Resource links provided by the National Library of Medicine

MedlinePlus related topics: Breast Cancer

Arm Intervention/treatment
Experimental: Talimogene laherparepvec + Chemotherapy
Talimogene laherparepvec with Neoadjuvant Paclitaxel Chemotherapy treatment administration on an outpatient basis. Phase I: Dose Escalation to Determine Maximum Tolerated Dose (MTD). Phase II: Treatment at MTD.
Biological: Talimogene laherparepvec
Talimogene laherparepvec injection. Phase I: Dose escalation. Phase II: Treatment at Maximum Tolerated Dose (MTD) from Phase I. The MTD dose level is defined as the highest dose level with ≤1 out of 6 patients experiencing a dose limiting toxicity (DLT).
Other Names:
  • modified herpes simplex 1 virus

Drug: Paclitaxel
Paclitaxel chemotherapy infusion. The paclitaxel weekly dose is fixed at 80 mg/m^2.
Other Name: Taxol®

Primary Outcome Measures :
  1. Phase I: Maximum Tolerated Dose (MTD) / Recommended Phase II Dose (RP2D) [ Time Frame: Up to 6 months ]
    MTD/RP2D of talimogene laherparepvec administered with neoadjuvant paclitaxel- doxorubicin/cyclophosphamide chemotherapy.

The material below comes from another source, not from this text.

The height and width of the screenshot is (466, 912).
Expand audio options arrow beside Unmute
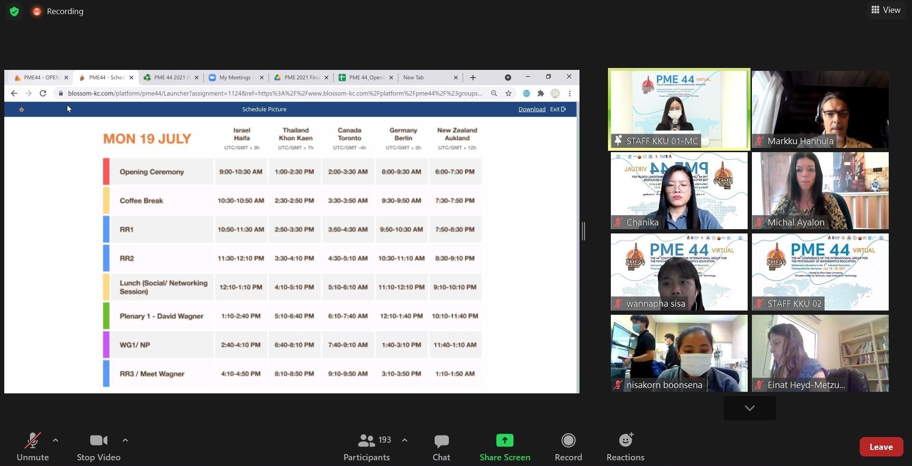(x=56, y=440)
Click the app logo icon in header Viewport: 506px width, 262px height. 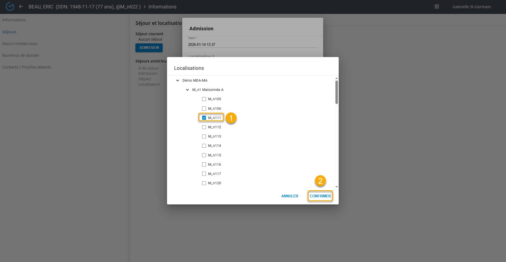[x=10, y=7]
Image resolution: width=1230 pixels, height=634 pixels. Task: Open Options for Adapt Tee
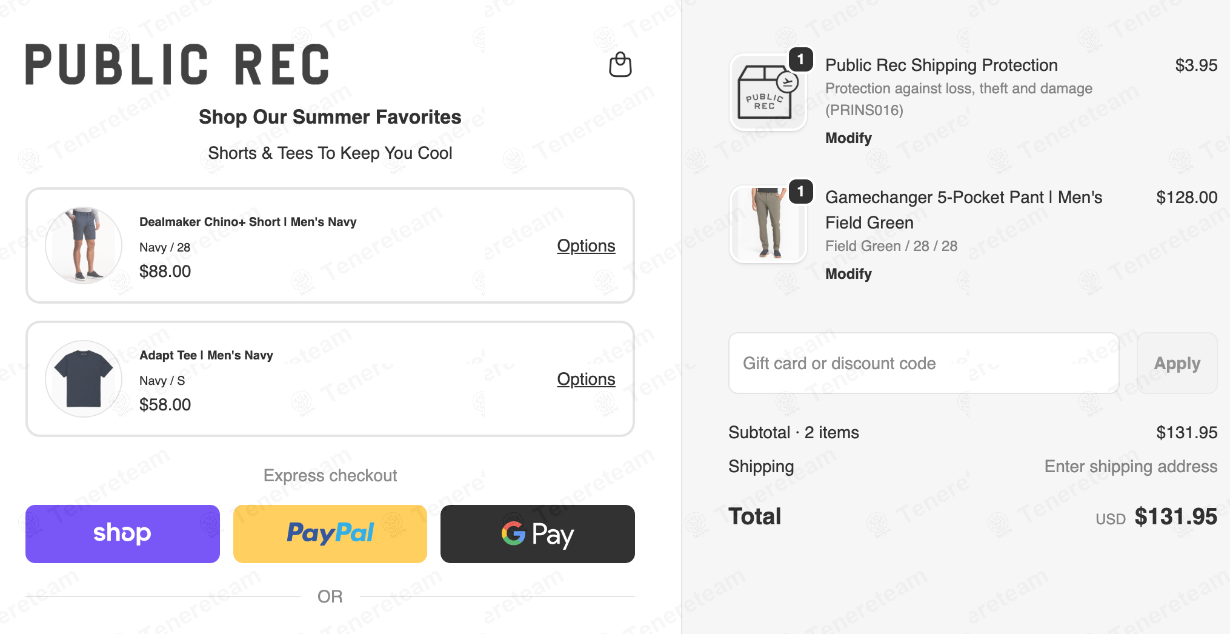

  2. Phase II: Pathologic Complete Response Rate (pCR) [ Time Frame: Up to 36 months ]
    pCR following study treatment, defined as: Disappearance of histopathologic evidence of malignant cells in breast and axillary lymph nodes.

Other Outcome Measures:
  1. Recurrence Free Survival Rate [ Time Frame: Up to 5 years follow-up ]
    Percentage of participants who are disease recurrence free at 5 year follow-up.

  2. Overall Survival (OS) Rate [ Time Frame: Up to 5 years follow-up ]
    Percentage of participants who are alive at 5 year follow-up.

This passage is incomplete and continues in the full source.